## TASK OBJECTIVE
Your answer needs to include each line of the records in which the string "title" can be found.

## DATA UNDER STUDY
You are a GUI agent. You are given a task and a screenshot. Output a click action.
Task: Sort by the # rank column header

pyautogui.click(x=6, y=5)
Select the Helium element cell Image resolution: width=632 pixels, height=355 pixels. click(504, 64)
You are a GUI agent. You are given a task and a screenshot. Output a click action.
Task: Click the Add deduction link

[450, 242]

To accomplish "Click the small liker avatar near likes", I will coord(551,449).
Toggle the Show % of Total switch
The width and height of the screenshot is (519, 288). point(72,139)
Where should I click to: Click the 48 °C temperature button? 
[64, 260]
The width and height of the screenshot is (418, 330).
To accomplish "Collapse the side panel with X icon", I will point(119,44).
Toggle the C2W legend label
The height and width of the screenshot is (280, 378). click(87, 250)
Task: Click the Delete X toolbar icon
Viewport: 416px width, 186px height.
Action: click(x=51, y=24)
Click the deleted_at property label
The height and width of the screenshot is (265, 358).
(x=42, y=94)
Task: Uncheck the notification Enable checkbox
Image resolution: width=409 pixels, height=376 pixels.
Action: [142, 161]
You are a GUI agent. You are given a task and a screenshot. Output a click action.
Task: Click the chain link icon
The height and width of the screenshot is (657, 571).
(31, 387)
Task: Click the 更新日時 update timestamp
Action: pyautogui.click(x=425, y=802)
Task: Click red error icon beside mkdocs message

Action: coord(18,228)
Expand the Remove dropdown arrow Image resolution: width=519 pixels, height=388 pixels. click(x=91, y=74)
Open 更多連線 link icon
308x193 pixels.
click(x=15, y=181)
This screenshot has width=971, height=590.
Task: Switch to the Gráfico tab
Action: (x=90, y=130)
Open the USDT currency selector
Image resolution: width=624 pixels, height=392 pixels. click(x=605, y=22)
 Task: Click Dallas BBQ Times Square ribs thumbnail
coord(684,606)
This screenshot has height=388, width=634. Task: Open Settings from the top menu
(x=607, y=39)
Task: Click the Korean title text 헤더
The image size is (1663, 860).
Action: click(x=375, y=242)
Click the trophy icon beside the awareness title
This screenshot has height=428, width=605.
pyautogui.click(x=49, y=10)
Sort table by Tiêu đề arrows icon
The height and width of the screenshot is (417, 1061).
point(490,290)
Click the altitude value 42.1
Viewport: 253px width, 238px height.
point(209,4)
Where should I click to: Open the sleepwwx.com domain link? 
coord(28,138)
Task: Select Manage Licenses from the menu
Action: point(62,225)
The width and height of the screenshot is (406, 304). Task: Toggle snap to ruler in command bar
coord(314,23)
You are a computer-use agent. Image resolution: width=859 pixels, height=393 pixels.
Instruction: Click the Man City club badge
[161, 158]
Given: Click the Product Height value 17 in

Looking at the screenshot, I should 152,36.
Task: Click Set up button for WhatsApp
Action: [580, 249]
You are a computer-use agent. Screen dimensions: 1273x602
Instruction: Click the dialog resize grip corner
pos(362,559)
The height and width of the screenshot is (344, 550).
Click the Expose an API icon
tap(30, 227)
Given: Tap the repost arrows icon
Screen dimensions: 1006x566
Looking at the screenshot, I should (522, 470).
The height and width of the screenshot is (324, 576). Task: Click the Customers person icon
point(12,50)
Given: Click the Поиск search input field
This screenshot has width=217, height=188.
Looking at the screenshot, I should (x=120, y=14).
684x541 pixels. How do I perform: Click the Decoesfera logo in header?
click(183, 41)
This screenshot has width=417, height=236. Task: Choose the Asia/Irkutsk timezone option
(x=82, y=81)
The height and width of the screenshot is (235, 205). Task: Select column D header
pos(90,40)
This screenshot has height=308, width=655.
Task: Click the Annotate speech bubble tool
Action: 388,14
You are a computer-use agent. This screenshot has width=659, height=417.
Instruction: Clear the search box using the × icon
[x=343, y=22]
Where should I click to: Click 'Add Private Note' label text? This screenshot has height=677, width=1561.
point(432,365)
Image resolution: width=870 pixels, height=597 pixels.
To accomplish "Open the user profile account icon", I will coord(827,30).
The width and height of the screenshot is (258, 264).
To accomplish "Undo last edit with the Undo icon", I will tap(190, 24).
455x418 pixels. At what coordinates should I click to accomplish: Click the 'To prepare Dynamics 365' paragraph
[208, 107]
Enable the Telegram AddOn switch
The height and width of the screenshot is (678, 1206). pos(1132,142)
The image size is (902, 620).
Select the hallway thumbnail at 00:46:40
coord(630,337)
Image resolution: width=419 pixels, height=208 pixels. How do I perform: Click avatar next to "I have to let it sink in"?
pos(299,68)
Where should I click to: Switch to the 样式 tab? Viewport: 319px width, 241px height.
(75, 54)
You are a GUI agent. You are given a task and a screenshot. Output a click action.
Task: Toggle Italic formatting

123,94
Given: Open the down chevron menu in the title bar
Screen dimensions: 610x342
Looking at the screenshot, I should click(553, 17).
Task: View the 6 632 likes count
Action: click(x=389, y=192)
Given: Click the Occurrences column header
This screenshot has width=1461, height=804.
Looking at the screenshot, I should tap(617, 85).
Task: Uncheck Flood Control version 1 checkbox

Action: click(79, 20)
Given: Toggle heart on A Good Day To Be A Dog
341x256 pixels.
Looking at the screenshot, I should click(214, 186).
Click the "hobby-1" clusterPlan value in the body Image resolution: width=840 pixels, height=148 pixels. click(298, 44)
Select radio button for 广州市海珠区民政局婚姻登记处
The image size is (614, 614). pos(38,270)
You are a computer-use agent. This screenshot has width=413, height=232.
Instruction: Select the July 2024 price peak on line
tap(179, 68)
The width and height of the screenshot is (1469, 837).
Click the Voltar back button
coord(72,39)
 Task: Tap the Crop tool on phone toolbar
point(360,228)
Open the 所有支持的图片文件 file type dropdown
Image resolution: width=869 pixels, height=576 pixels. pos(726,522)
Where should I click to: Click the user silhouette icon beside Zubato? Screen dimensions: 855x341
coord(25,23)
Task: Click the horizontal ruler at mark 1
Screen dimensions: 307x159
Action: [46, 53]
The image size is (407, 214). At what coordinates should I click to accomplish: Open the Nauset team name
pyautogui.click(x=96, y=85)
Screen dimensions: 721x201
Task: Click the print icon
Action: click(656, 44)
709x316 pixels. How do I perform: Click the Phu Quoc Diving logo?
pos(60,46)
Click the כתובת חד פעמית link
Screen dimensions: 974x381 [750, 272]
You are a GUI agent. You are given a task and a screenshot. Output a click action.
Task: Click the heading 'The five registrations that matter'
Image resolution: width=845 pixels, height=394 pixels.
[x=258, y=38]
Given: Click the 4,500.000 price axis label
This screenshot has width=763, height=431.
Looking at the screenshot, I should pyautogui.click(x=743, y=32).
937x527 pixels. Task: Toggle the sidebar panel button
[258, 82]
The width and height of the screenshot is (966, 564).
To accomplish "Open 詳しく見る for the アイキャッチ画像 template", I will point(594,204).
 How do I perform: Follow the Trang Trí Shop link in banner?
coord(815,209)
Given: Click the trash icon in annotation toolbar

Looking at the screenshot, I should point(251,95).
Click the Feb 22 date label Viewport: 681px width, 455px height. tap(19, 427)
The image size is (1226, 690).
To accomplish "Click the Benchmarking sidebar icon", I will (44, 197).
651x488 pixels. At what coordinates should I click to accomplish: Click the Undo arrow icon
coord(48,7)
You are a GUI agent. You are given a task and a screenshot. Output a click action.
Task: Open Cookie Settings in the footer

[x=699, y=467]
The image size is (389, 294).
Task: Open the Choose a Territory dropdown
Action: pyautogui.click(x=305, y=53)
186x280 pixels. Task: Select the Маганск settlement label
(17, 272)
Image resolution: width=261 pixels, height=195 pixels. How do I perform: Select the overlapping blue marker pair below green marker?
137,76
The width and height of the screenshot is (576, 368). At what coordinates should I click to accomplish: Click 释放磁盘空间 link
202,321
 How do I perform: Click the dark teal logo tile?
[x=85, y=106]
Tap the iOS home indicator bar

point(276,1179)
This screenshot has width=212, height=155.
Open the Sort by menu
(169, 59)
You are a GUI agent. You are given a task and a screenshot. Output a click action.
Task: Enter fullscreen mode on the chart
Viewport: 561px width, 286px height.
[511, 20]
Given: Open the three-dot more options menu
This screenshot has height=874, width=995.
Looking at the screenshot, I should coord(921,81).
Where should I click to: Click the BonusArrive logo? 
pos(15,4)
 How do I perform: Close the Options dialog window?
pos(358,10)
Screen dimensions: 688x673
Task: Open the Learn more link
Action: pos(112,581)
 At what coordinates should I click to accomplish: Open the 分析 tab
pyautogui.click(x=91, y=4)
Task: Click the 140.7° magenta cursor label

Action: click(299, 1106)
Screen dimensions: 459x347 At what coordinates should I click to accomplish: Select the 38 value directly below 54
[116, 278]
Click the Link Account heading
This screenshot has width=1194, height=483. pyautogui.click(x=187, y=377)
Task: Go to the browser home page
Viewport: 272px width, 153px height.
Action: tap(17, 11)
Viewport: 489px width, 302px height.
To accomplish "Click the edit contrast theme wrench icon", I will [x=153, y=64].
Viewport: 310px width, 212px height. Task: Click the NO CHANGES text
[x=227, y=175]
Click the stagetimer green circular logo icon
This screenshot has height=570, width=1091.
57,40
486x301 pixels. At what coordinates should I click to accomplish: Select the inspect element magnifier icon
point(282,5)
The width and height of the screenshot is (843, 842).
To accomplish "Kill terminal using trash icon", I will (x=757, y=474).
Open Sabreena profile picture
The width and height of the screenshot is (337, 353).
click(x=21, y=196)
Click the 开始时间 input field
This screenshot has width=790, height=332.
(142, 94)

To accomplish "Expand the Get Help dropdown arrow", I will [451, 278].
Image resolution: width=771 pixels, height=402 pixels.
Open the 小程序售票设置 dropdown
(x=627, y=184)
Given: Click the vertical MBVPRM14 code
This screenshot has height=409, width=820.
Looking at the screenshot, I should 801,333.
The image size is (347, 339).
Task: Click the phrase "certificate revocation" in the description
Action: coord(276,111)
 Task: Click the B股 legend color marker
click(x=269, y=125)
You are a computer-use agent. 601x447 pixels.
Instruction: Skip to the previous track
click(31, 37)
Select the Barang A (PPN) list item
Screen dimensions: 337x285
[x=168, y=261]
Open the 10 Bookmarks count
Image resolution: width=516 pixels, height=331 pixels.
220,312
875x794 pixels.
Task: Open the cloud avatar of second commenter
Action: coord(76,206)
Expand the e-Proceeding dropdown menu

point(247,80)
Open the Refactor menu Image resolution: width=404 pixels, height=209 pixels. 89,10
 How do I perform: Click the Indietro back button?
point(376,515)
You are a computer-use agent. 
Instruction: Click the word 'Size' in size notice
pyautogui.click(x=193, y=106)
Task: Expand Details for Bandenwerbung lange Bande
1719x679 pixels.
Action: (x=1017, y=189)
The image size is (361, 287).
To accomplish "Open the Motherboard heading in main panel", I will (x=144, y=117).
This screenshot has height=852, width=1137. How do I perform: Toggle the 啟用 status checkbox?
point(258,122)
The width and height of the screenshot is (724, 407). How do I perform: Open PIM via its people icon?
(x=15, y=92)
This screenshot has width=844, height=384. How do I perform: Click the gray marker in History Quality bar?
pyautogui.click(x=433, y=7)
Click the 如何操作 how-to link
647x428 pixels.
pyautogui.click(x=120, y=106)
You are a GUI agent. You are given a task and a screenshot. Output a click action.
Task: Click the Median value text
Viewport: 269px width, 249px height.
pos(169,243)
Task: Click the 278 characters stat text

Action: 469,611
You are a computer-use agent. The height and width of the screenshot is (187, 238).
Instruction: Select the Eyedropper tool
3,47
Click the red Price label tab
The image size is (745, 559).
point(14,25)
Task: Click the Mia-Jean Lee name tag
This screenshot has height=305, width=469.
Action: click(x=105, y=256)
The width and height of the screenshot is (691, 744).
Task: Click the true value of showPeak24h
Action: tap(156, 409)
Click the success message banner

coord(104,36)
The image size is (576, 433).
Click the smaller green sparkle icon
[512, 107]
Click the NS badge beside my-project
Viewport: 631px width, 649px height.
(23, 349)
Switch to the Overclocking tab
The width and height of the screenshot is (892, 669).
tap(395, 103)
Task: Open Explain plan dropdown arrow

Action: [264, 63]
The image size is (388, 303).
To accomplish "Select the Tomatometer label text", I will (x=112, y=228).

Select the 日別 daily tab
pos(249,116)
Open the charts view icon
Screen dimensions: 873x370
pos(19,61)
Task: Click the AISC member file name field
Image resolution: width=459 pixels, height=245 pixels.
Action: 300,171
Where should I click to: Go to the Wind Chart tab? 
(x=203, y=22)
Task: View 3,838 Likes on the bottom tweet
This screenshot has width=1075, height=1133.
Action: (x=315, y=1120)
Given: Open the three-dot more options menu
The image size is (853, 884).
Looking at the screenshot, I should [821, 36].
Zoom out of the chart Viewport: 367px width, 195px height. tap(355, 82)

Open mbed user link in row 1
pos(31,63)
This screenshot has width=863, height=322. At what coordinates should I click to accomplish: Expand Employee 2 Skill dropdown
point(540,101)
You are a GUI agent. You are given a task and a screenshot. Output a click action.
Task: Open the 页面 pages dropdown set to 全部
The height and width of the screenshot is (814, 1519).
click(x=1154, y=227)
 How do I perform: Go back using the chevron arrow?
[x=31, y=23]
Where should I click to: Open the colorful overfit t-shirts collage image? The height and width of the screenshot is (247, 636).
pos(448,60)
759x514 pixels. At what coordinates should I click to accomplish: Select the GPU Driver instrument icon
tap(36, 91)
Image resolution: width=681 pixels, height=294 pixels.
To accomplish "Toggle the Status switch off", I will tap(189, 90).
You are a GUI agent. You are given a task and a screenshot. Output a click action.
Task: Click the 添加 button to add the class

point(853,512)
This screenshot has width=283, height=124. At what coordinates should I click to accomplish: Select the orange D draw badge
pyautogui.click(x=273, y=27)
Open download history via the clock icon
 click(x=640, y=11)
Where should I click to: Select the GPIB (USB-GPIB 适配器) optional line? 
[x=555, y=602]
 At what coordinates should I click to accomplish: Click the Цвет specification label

## RESPONSE AREA
Task: Click the Korean title text 헤더
Click the trophy icon beside the awareness title
Given: Open the down chevron menu in the title bar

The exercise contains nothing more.